Nel complesso, viene ricordato, sono stati presentati 590 progetti che assegnano più del 99% dei 500 milioni stanziati per il primo triennio. Una volta conclusa la valutazione delle proposte progettuali da parte delle Commissioni istituite presso il Ministero, gli ambiti territoriali riceveranno oltre 485 milioni di euro per realizzare gli interventi destinati al rafforzamento dei servizi dedicati al Sostegno per l’Inclusione Attiva, in linea con gli indirizzi nazionali condivisi con le Regioni. “Il nostro obiettivo – ricorda Poletti – è quello di fare in modo che i servizi sociali dei Comuni, opportunamente rafforzati, lavorino in rete con i servizi per l’impiego, i servizi sanitari, le scuole e con i soggetti del terzo settore e di tutta la comunità per un’azione efficace di contrasto alla povertà. Questa collaborazione è infatti essenziale per costruire una risposta integrata ai bisogni delle persone più fragili e delle loro famiglie ed attivare misure di sostegno sociale, di formazione, di accompagnamento al lavoro”.
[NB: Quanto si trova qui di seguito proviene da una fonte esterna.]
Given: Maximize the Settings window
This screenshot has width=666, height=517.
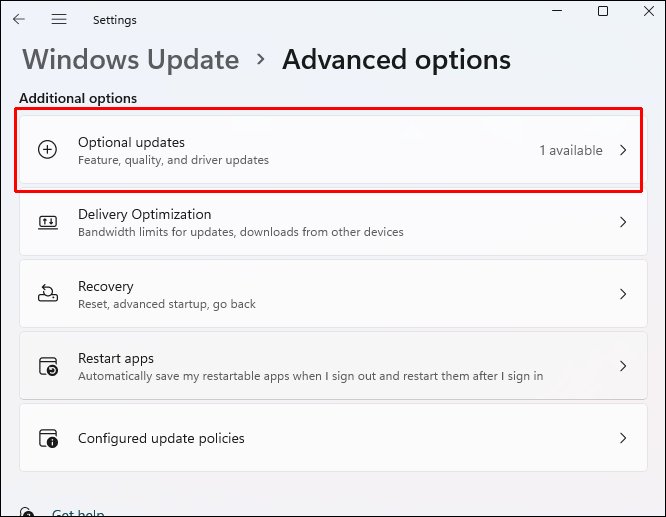Looking at the screenshot, I should click(x=602, y=12).
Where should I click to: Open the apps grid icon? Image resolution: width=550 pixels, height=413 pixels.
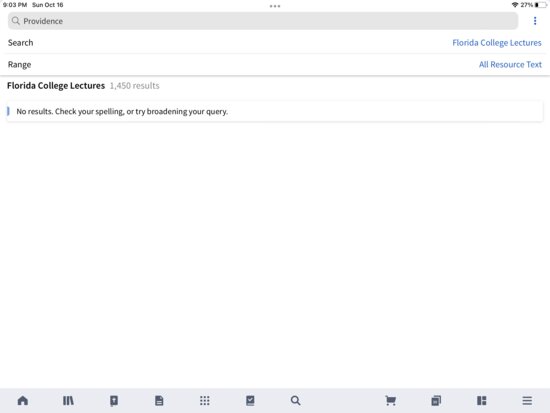pyautogui.click(x=204, y=400)
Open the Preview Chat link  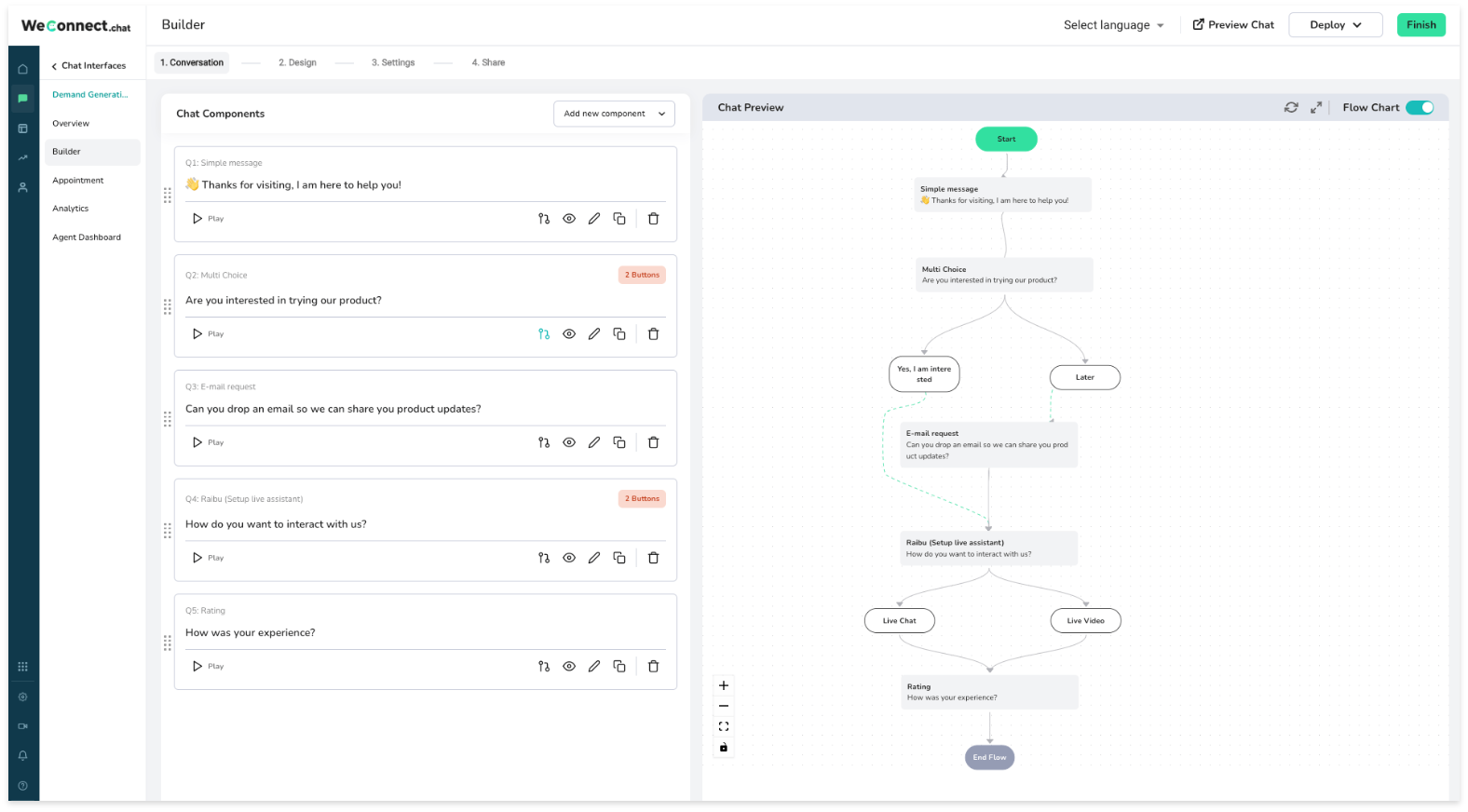click(x=1233, y=25)
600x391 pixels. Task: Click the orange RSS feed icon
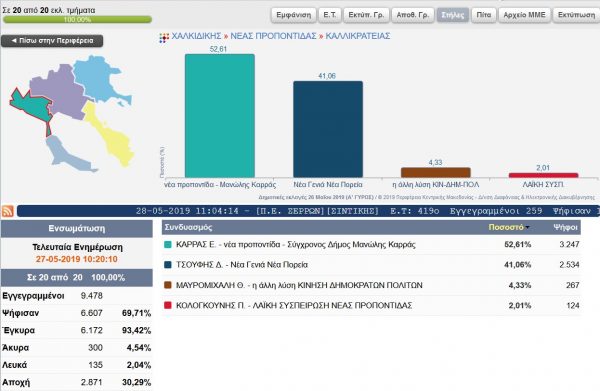8,211
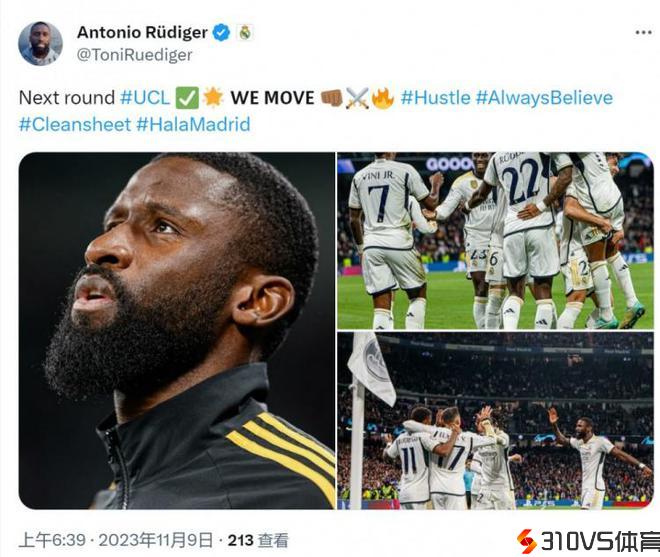Click the fist bump emoji

[x=332, y=98]
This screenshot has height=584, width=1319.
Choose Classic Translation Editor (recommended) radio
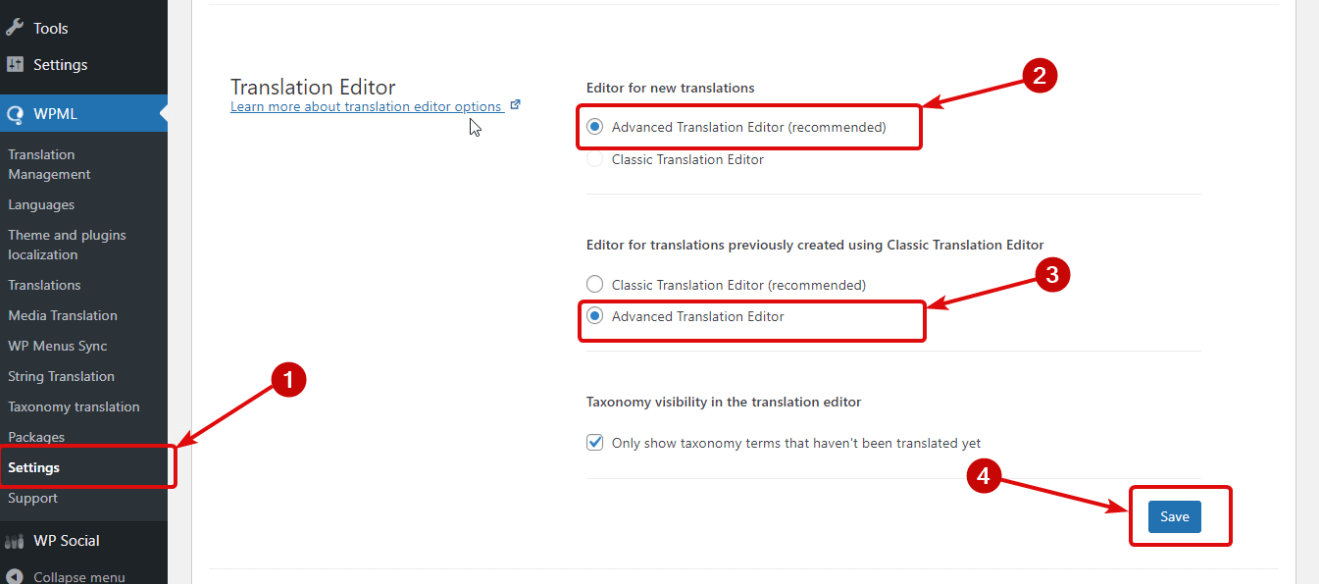click(x=595, y=285)
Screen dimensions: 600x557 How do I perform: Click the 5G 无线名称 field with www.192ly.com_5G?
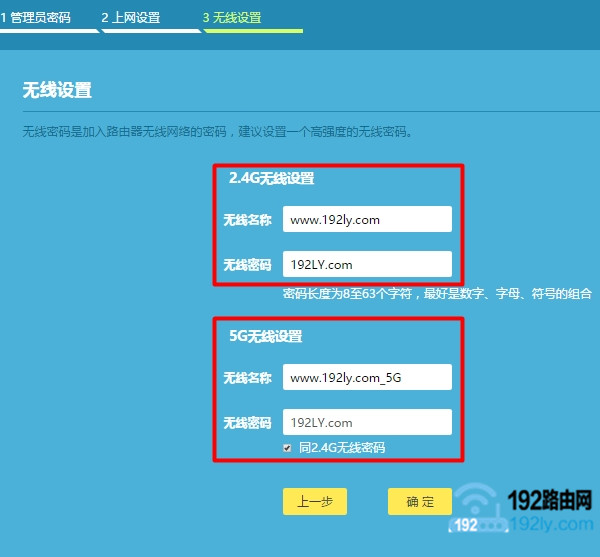(x=367, y=377)
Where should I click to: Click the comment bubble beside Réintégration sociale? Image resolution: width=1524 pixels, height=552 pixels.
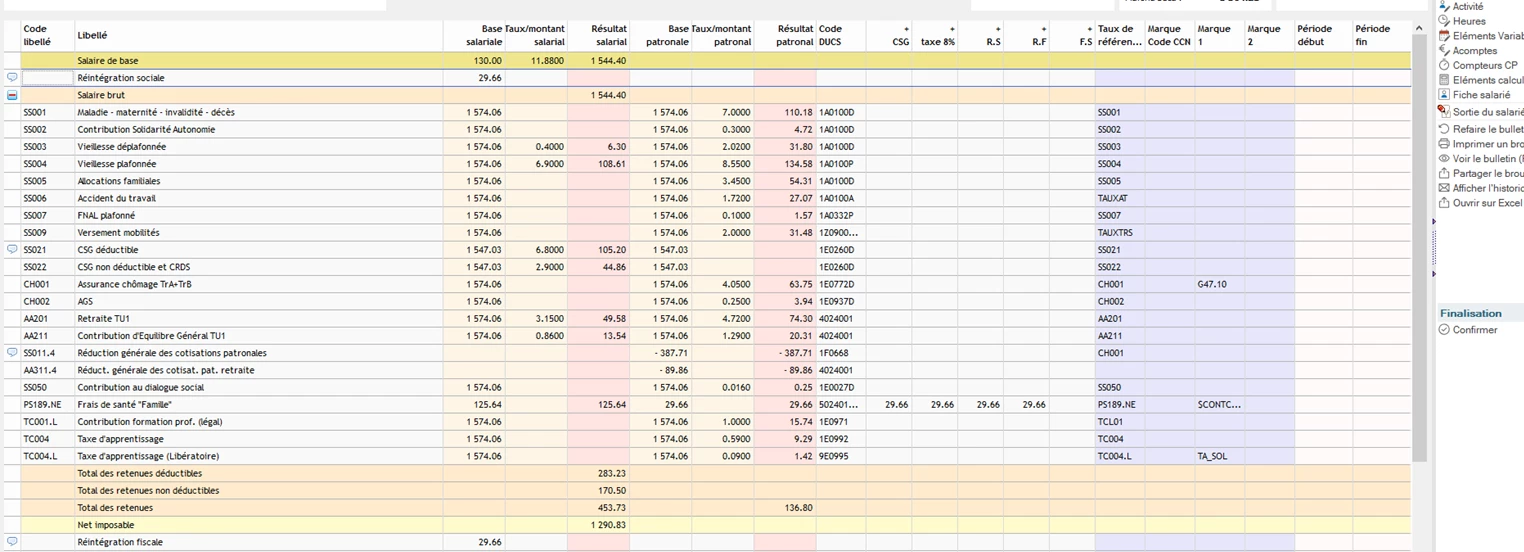(x=12, y=77)
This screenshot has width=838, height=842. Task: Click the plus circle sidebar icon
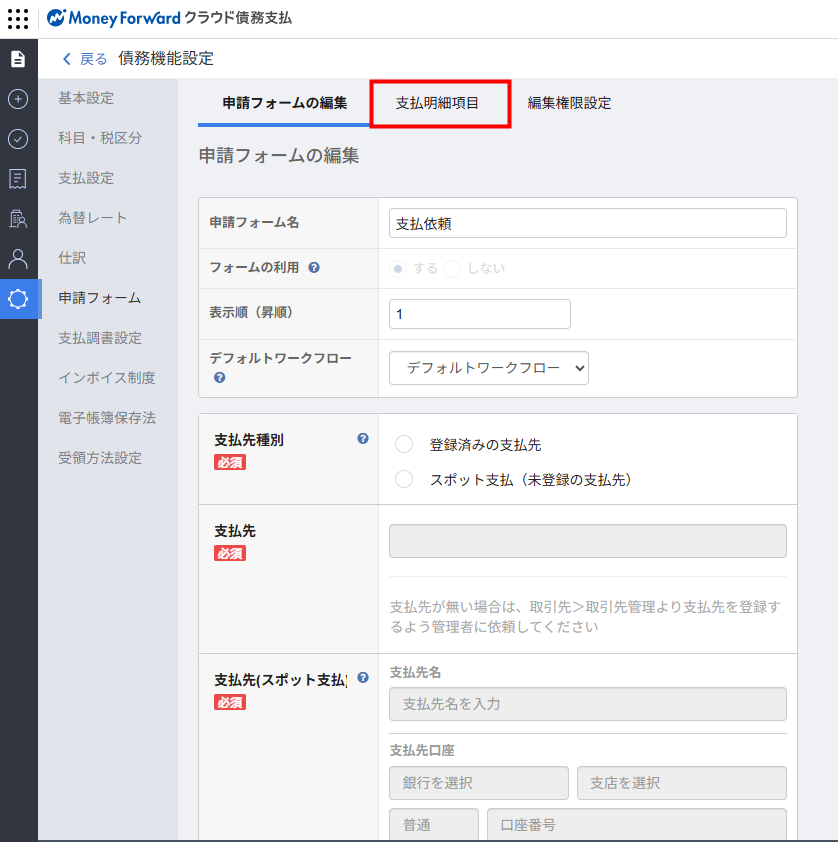pyautogui.click(x=18, y=99)
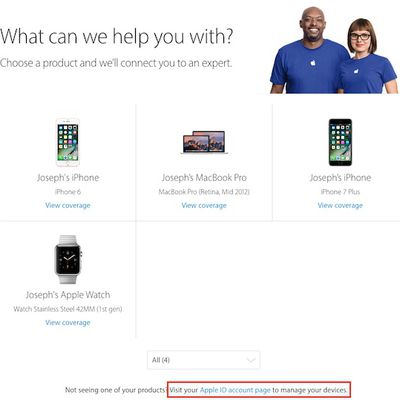Click Joseph's Apple Watch title
Screen dimensions: 400x400
[68, 295]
Un passo importante anche in vista del decreto che a breve amplierà la platea dei beneficiari del Sia grazie alla maggiore disponibilità di risorse (oltre 1,6 miliardi di euro per il 2017) e nella prospettiva del passaggio al futuro Reddito di inclusione, la prima misura universale di contrasto alla povertà.
Il 31 gennaio 2017 – fa sapere ancora il Ministero del Lavoro – sono già stati ammessi al finanziamento i primi 80 progetti, per un ammontare di oltre 53 milioni assegnati ai territori delle prime 12 regioni italiane che hanno presentato le proposte progettuali entro il 15 novembre 2016 (30 settembre per il Mezzogiorno). In questa prima fase più del 75% delle risorse (oltre 40 milioni di euro) è stato assegnato ai territori della Puglia e della Toscana (Puglia: circa 31 milioni di euro per 23 progetti; Toscana: circa 9 milioni per 22 progetti). Seguono, in ordine di entità del finanziamento, gli Ambiti territoriali di: Emilia-Romagna, Friuli Venezia Giulia, Piemonte, Sicilia, Sardegna, Marche, Liguria, Lombardia, Veneto, Abruzzo.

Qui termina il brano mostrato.